I've just found these 2 docs on the Adobe site written by Bruce Fraser. At first they look like something for Technofreaks but answer a lot of the questions if you read them all the way through.

The Linear Gamma one is really eye opening.

Any thoughts welcome

Links are

http://www.adobe.com/products/photoshop/pdfs/linear_gamma.pdf
http://www.adobe.com/products/photoshop/pdfs/understanding_digitalrawcapture.pdf
Old wood best to burn, old wine to drink, old friends to trust, and old authors to read.
alfpics
Posted 20/01/2007 - 22:41 Link
Thanks for the links, Rodger.

They make interesting reading, especially the linear gamma one - will start to think differently!

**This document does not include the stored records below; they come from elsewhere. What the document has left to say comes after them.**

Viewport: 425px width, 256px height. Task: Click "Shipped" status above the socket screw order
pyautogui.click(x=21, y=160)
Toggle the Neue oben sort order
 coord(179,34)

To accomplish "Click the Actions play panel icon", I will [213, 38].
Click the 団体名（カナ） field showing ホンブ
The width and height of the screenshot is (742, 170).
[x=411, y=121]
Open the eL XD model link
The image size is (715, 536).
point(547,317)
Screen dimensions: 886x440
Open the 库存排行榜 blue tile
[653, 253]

Having said that, the analogy with jpeg and transparency vs RAW and negative in the other paper was a new way of looking at it for me!

Andy
George Lazarette
Posted 20/01/2007 - 23:07 Link
Good links.

Bruce Fraser was the high priest of digital image processing. Sadly, he died late last year.

G
Keywords: Charming, polite, and generally agreeable.
Rodger Fooks
Posted 21/01/2007 - 10:22 Link
Glad they are of use, I didn't know who he was but obviously well thought of - shame he passed away.

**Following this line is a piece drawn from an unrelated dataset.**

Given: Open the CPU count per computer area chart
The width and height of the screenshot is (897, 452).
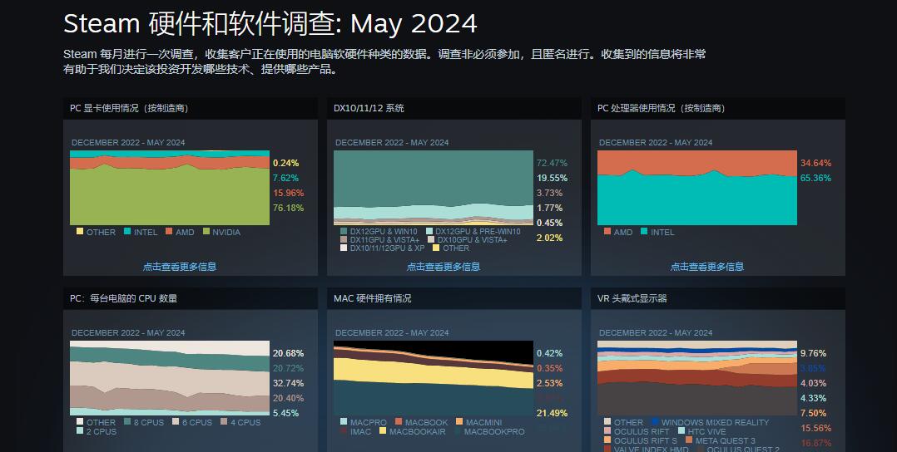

Like Andy I found the linear gamma one really changes my thoughts.

I'm going to have a go at his suggestions and see what happens.
Old wood best to burn, old wine to drink, old friends to trust, and old authors to read.
golfdiesel
Posted 21/01/2007 - 16:22 Link
Quote:
I’d be remiss if I didn’t mention one of the great strengths of Adobe® Camera Raw in this area, the extended highlight recovery feature, which kicks in when you set the Exposure slider to negative
values. Most raw converters give up on highlights once a single channel is driven to clipping,
but Camera Raw does its best to reconstruct highlight detail from a single channel. Depending on the camera model and the color temperature settings, you may be able to recover as much as one stop of highlight detail, though one-third stop is more typical. If you use Camera Raw, it’s worth spending some time conducting exposure tests to see just how far you can comfortably
push the exposure.

How does this apply to silkypix? How does it handle highlights?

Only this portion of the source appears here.